## Requirements
Copy the rows below verbatim, starting with the line that contains "Task: Click the padlock" and going on through the line that contains "[x=112, y=512]".
^^^^^^^^^^^^^^^^
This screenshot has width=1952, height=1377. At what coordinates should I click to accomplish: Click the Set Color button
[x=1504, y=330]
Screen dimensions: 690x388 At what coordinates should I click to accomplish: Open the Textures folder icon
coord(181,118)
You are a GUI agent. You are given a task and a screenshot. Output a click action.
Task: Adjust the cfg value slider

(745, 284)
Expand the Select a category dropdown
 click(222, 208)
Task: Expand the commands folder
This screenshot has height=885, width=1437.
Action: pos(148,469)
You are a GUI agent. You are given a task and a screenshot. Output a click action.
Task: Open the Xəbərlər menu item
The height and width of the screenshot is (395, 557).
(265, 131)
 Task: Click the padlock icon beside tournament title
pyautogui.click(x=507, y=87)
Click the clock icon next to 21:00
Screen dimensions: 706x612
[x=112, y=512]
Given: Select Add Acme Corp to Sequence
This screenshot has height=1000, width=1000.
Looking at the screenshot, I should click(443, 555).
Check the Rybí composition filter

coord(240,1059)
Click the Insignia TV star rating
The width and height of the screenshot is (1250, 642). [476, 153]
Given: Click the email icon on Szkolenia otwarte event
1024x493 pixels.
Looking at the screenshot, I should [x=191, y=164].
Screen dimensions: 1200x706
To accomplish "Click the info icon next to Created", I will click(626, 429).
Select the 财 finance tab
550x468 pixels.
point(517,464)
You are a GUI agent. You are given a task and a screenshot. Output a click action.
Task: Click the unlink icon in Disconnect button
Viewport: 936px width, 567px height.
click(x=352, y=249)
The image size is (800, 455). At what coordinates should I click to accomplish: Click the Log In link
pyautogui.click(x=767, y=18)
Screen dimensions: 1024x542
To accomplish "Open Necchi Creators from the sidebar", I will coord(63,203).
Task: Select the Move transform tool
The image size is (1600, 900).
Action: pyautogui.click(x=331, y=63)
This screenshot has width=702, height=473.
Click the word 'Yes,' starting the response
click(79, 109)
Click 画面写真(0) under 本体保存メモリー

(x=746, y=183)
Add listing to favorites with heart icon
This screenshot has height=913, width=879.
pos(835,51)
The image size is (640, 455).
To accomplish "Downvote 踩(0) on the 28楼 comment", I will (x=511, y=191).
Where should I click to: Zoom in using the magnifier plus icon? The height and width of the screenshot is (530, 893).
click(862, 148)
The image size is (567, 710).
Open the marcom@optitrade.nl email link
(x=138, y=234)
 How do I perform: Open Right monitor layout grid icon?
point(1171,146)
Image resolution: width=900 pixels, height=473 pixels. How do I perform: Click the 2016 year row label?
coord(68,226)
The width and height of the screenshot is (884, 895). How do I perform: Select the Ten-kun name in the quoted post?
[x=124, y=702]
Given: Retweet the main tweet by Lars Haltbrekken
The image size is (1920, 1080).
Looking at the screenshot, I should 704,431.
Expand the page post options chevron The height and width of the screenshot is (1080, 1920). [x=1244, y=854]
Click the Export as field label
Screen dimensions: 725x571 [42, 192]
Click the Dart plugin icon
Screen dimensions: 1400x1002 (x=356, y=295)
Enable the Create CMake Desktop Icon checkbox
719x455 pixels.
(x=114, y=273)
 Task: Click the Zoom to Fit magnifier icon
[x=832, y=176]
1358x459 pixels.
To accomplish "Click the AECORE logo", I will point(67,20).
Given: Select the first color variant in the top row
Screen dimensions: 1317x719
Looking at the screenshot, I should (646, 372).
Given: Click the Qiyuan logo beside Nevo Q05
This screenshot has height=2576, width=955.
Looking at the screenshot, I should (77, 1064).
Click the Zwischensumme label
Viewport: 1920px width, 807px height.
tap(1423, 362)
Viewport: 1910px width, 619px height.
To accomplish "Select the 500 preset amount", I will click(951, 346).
^^^^^^^^^^^^^^^^
## Exercise output
 Task: Click the padlock icon beside tournament title
pyautogui.click(x=507, y=87)
Click the clock icon next to 21:00
Screen dimensions: 706x612
[x=112, y=512]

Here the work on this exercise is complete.